START Data for processing

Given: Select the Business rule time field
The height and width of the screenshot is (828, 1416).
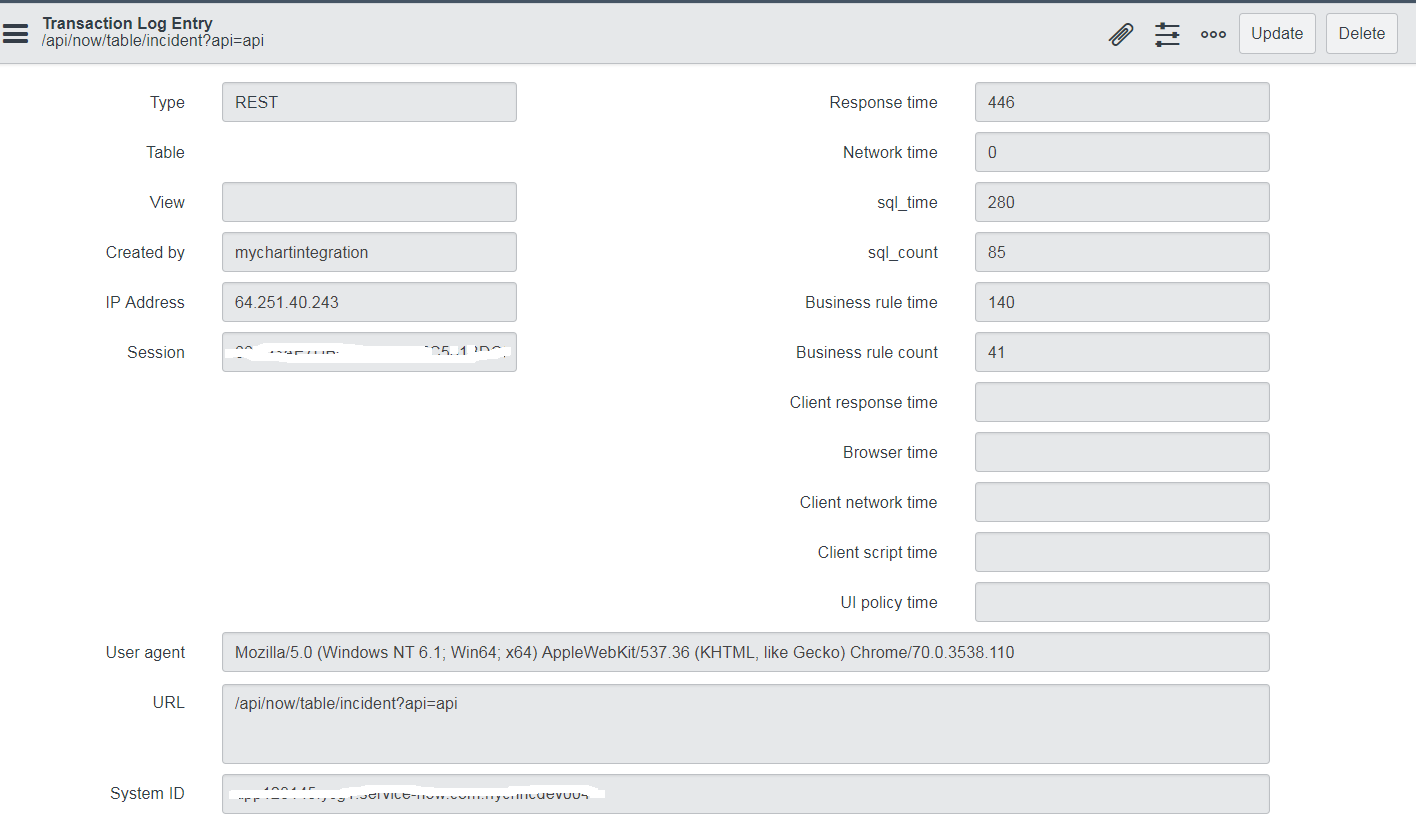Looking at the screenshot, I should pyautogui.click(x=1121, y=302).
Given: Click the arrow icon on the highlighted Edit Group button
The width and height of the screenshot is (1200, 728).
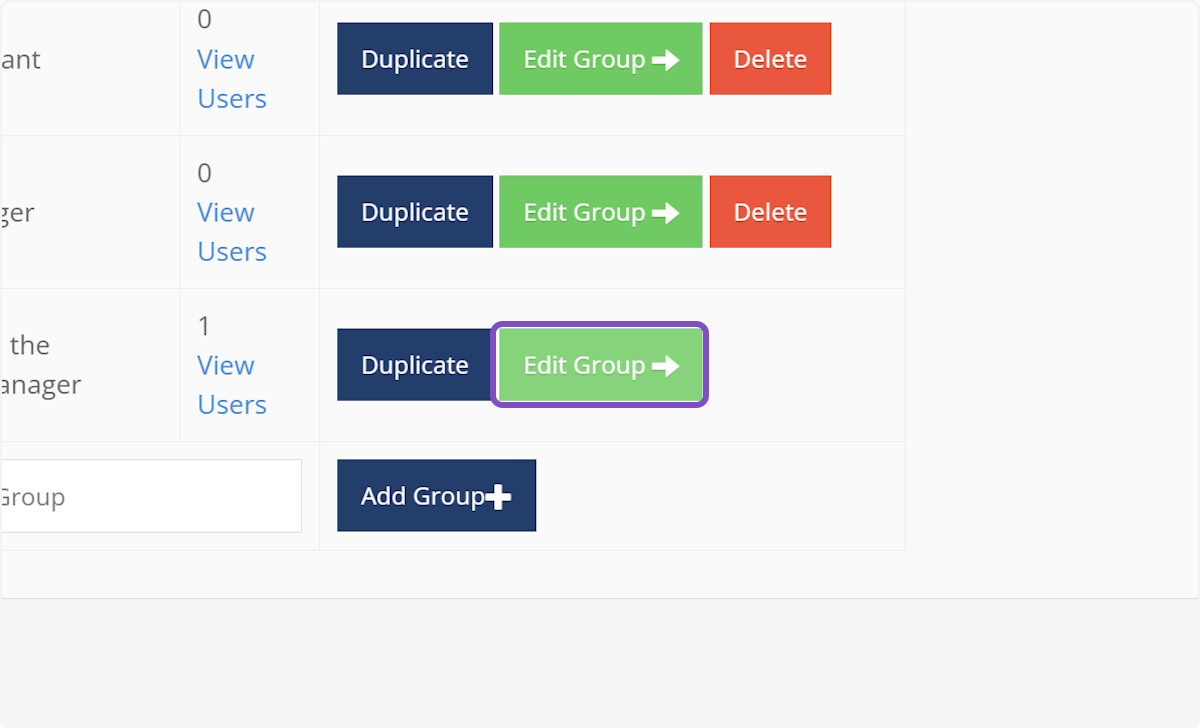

END Data for processing

What you should do:
Only the lines from the line with "Given: Click the" to the end of the records should be repeated, exactly and without pictures.

Solved problem:
Given: Click the arrow icon on the highlighted Edit Group button
The width and height of the screenshot is (1200, 728).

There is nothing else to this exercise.